In a small office space across from City Centre mall, programmers, researchers and interns are busy developing a new smart-phone app. Bhuntu will be a tool for tourists who want to discover Nepal’s culture. Sumana Shrestha started the project when she realised that a lot of tourists she met had a wrong picture of Nepal’s culture. “They’d say things about the Kumari or traditions that were just wrong,” Shrestha says. “We wanted to change that.”

Shrestha wants to show tourists how she sees her country: she views Nepali culture as made up of many layers, but most people usually only see a few of them. Bhuntu is supposed to reveal the layers they’ve missed.

Naming the app Bhuntu, small child, is not a coincidence. The app is supposed to awaken the childish enthusiasm of discovering and learning about new things. “Children are curious about everything and they want to know more about the world they live in. We want grown-ups to rediscover that curiosity,” Shrestha says.
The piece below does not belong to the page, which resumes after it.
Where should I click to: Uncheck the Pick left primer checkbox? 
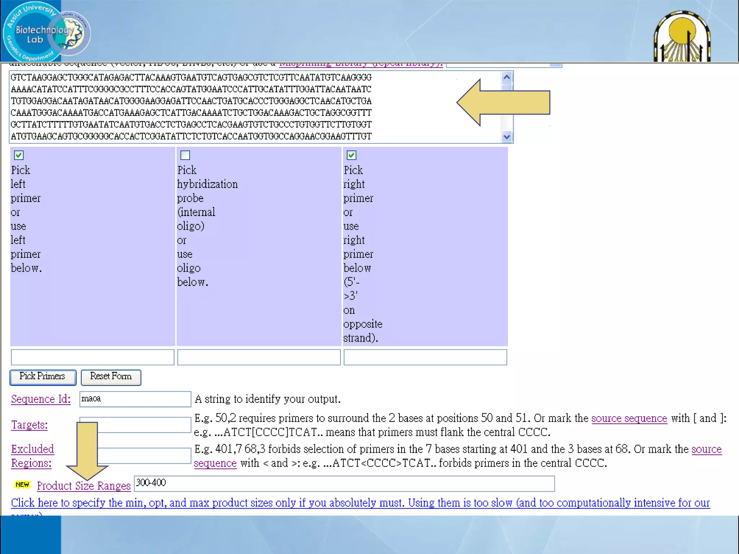point(19,155)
To achieve this, the app has three features. The events section explains important festivals and holidays going on in Nepal. The team will host their own events as well, for example food tastings. The group also researched information about all the important attractions in Kathmandu and hired locals to record tours. In section two, those tours can be purchased and listened to so tourists can explore buildings, places and streets.

The third feature is a platform for meeting people: everyone who has the app can add interests to their profile and meet likeminded tourists who might want to accompany them on their adventures.

However, the app is not only meant for visitors. Shrestha wants to make the information accessible to Nepalis as well. “Even people in Kathmandu don’t know everything about their heritage,” she says. “We offer the app itself and the events section for free, so locals can learn more about the traditions too.”

Bhuntu is part of Shrestha’s bigger goal of preserving Nepal’s heritage. She believes protecting the culture starts with educating people about history and traditions. Plus, the group will donate a percentage of the income from sales of the app to the preservation of heritage sites. They believe everyone working in the tourism industry should do so: that way there would be regular income for maintenance, and the cultural sites essential to Kathmandu’s tourism would retain their attraction.

Download and discover

Bhuntu is not the only app that helps people discover Kathmandu and Nepal. From finding domestic flights to booking a trek, there’s almost nothing you can’t do with your smart phone. Here is a selection of a few helpful apps.

Nepal Flights

If you want to go outside of Kathmandu but avoid buses, Nepal Flights offers domestic flights. You can book on various airlines flying to Pokhara, Biratnagar, Bhairahawa, Bharatpur and more.

Taxi Fares Nepal

One of the most annoying things for tourists in Kathmandu is when taxi drivers charge too much. This neatly arranged app shows the common price for whatever route you are about to take. Additionally, it mentions waiting charges and night prices. This app might also be useful for locals.

Yellow Nepal

Whenever you’re in a new part of town and fancy a nice dinner at a restaurant, this app will help. Yellow Nepal uses your GPS to find restaurants near you, and provides their details and reviews. It will also let you know about events and deals near you.

Honey Guide

Honey Guide is a trekking app that helps guide you through the Himalaya. It offers treks to Everest base Camp, ABC and Poon Hill. Aside from showing you the way, it reviews lodges and details on places along the way.


While you’re out trekking with Honey Guide, you might want to know more about the mountains around you. With PeakLens when you focus on a particular peak you will see its name and altitude. You can also add the names of mountains to photos in your gallery.